Cortes de verbas e Administração

05/06/2019 - 10h:44min
Nelson Egon Geiger

Depois da tempestade vem a bonança. A calmaria que acontece desde a semana anterior demonstra que, aos poucos, o Governo Federal se encaixa na sua obrigação: dirigir o País.

 

            A nação não quer nada mais do que isso. Que as conquistas sociais avancem, mas, que também se organizem as contas públicas. Que o Brasil possa seguir em frente. Afinal somos 210 milhões de habitantes e a maioria menor de dezoito anos. Portanto, a geração futura. E, exatamente essa é que precisa de tranqüilidade para estudar e posteriormente ter no que e aonde trabalhar. A fim de produzir, sustentar-se e sustentar sua família que, em seguida advirá. Esse é o caminho da sociedade.

 

            Sumiu-se da mídia Olavo de Carvalho. Que bom que deixou de dar “palpites transversos” na condução do Governo. O que, evidente, não é assunto para ele. O que o povo necessita é de paz e tranqüilidade. E isso melhora quando se tem, senão dinheiro, pelo menos esperança de futuro melhor.

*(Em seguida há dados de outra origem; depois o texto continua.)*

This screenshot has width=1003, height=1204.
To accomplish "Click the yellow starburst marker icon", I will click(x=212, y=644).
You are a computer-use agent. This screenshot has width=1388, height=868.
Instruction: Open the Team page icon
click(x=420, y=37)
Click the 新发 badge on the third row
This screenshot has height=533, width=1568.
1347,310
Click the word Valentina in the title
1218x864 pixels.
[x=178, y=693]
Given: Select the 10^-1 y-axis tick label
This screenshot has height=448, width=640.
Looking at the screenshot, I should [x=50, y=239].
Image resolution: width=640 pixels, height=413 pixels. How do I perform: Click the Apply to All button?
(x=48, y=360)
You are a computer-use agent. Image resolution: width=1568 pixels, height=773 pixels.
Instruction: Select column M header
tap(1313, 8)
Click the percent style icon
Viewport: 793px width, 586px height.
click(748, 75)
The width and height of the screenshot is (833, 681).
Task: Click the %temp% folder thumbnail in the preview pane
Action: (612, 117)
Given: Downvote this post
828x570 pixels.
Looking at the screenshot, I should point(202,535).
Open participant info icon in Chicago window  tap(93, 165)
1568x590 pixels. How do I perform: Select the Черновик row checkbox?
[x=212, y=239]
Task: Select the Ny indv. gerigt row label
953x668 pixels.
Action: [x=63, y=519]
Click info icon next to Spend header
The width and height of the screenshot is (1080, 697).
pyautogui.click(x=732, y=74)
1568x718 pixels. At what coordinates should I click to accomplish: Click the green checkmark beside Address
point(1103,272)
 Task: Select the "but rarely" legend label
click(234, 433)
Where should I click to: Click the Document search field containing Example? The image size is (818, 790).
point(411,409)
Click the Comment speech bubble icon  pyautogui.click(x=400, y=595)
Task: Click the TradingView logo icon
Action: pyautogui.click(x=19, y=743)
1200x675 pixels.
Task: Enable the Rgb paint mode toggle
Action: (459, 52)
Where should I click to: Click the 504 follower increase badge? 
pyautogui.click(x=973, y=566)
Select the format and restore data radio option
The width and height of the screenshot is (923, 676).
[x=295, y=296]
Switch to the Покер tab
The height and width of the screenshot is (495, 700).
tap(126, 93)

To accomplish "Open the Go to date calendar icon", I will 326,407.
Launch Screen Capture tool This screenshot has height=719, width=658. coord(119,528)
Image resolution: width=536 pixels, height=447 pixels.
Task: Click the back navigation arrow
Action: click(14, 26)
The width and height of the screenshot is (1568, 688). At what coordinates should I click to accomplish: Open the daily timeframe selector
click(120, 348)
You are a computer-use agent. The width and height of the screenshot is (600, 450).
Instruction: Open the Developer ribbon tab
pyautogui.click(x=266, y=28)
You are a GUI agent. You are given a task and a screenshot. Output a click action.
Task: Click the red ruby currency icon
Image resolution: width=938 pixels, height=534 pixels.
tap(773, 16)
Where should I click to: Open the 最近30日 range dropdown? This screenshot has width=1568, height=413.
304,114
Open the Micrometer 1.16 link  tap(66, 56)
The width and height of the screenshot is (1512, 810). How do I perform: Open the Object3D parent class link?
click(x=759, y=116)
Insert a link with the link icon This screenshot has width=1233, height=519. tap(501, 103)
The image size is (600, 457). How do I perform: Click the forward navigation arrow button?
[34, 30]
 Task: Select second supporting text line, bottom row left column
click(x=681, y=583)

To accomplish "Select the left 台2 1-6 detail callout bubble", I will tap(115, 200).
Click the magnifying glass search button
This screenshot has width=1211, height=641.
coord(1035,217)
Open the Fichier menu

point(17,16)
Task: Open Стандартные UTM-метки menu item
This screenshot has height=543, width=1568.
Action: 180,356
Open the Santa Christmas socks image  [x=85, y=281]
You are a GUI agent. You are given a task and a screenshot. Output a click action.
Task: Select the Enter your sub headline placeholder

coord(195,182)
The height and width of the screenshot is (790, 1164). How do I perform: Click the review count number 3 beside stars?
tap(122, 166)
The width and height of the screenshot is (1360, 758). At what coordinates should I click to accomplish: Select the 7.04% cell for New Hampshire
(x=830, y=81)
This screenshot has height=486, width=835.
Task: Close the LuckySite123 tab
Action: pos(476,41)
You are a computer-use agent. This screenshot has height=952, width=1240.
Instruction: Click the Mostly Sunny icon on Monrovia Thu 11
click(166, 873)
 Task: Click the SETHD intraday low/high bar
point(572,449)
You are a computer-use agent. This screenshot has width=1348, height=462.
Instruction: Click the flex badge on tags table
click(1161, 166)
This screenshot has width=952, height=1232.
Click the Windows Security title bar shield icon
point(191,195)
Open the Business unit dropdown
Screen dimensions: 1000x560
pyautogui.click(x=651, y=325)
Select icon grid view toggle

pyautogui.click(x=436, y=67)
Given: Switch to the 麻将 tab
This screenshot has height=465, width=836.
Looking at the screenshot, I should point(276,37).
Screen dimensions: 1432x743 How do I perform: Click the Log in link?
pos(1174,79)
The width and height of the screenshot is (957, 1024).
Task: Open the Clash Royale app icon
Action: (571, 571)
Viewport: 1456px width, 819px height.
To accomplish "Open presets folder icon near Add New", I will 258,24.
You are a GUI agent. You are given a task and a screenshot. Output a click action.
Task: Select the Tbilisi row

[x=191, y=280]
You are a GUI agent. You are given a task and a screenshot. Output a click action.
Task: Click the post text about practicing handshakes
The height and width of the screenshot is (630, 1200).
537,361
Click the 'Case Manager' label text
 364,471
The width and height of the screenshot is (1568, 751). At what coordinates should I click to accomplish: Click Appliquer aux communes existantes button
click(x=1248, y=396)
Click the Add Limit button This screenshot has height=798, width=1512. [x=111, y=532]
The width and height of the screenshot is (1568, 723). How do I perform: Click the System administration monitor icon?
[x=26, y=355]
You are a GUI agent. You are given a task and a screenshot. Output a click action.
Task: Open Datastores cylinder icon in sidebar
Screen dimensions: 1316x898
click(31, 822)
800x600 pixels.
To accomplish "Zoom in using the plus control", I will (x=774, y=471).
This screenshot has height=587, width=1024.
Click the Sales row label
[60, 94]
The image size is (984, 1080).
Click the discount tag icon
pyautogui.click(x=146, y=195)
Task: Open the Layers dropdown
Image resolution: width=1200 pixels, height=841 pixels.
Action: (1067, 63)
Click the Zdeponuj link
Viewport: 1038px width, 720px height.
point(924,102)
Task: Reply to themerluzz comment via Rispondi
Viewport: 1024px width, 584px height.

Para o que os comentários absurdos e nada intelectuais, como o mencionado pensa, não venham atrapalhar.

 

            Já temos problemas de sobra. A corrupção institucionalizada está sendo, aos poucos, desmantelada em todos os níveis. Desde as mais simples instituições municipais até as mais poderosas federais. Passando, é claro, pelos Estados onde a cada dia surgem algumas denúncias. Ora de desvio de verbas da saúde, ora da educação, ora dos investimentos públicos.

 

            O Governo precisa trabalhar mais e falar menos. O resultado será a resposta de todo o governante para a população. Ótimo que se construam estradas de ferro e isso, embora não divulgado pela mídia, o Governo Federal vem fazendo desde a posse do Presidente Jair Bolsonaro.

 

            O corte de verbas na área da educação, o Governo afirma que não prejudica alunos, nem professores e nem instituições de ensino. Apenas os gastos supérfluos com viagens, cursos e palestras no exterior. Até de espetáculos de arte não compatíveis com Universidades.

 

            Vamos ver. Se não houver mesmo, o que se acredita, prejuízo para o ensino superior gratuito ou incentivado para os alunos mais carentes e para a o fortalecimento da educação em geral, os cortes poderão ajudar outras áreas. Como necessários investimentos em vias e rodovias.

 

            Não cabe ao Presidente se preocupar pessoalmente com CNH e com quantidade de projetís que as pessoas possam comprar durante o ano. Isso é assunto para assessores. Nem é o caso de se intrometer com a “cadeirinha para nenês nos veículos”. Isto é para assessores e para o CONTRAN. Ao Presidente cabe supervisionar; não se intrometer nessas áreas.